2012/13 MSc Projects

Supervisor: Christian Urban

Email: christian dot urban at kcl dot ac dot uk, Office: Strand Building S1.27

If you are interested in a project, please send me an email and we can discuss details. Please include a short description about your programming skills and Computer Science background in your first email. I will also need your King's username (not student ID) in order to book the project for you. Thanks.

Note that besides being a lecturer in the theoretical part of Computer Science, I am also a passionate hacker … defined as “a person who enjoys exploring the details of programmable systems and stretching their capabilities, as opposed to most users, who prefer to learn only the minimum necessary.” I am always happy to supervise like-minded students.

  • [CU1] Regular Expression Matching and Partial Derivatives

    Description: Regular expressions are extremely useful for many text-processing tasks such as finding patterns in texts, lexing programs, syntax highlighting and so on. Given that regular expressions were introduced in 1950 by Stephen Kleene, you might think regular expressions have since been studied and implemented to death. But you would definitely be mistaken: in fact they are still an active research area. For example this paper about regular expression matching and partial derivatives was presented this summer at the international PPDP'12 conference. The task in this project is to implement the results from this paper.
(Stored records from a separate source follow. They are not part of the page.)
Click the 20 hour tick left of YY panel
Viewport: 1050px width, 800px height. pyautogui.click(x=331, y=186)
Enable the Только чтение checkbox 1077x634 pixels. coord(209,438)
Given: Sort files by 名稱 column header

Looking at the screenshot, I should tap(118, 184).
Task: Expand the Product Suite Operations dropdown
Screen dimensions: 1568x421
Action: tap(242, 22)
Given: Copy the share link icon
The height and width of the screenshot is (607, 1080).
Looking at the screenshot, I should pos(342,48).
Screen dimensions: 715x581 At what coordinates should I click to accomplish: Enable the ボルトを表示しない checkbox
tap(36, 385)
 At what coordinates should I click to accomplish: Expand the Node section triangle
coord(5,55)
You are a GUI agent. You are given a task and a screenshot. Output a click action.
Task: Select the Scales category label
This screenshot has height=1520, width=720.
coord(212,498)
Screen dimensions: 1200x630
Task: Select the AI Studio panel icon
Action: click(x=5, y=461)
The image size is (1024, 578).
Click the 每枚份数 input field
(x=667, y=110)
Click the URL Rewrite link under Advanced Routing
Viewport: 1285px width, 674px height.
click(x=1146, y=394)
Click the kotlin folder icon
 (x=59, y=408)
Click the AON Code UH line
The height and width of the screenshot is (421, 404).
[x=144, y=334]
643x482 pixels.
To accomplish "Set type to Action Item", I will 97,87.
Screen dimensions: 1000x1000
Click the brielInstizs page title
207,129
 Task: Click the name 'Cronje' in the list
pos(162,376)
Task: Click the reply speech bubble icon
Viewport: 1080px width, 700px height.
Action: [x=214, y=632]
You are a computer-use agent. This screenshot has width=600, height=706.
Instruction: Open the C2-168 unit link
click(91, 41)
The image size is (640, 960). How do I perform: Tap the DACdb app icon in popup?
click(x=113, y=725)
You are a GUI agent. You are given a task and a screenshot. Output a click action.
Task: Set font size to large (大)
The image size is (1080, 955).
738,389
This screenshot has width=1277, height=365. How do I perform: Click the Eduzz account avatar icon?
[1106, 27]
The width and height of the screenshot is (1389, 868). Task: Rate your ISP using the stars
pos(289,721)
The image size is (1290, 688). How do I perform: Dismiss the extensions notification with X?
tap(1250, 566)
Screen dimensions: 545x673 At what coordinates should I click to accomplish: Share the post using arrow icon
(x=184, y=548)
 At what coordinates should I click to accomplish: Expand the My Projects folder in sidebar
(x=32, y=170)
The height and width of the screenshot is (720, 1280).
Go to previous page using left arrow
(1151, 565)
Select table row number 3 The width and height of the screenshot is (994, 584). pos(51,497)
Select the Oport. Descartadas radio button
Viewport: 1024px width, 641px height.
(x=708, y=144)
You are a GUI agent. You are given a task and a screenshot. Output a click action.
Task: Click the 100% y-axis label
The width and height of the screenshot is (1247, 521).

    The background for this project is that some regular expressions are “evil” and can “stab you in the back” according to this blog post. For example, if you use in Python or in Ruby (probably also in other mainstream programming languages) the innocently looking regular expression a?{28}a{28} and match it, say, against the string aaaaaaaaaaaaaaaaaaaaaaaaaaaa (that is 28 as), you will soon notice that your CPU usage goes to 100%. In fact, Python and Ruby need approximately 30 seconds of hard work for matching this string. You can try it for yourself: re.py (Python version) and re.rb (Ruby version). You can imagine an attacker mounting a nice DoS attack against your program if it contains such an “evil” regular expression. Actually Scala (and also Java) are almost immune from such attacks as they can deal with strings of up to 4,300 as in less than a second. But if you scale the regular expression and string further to, say, 4,600 as, then you get a StackOverflowError potentially crashing your program.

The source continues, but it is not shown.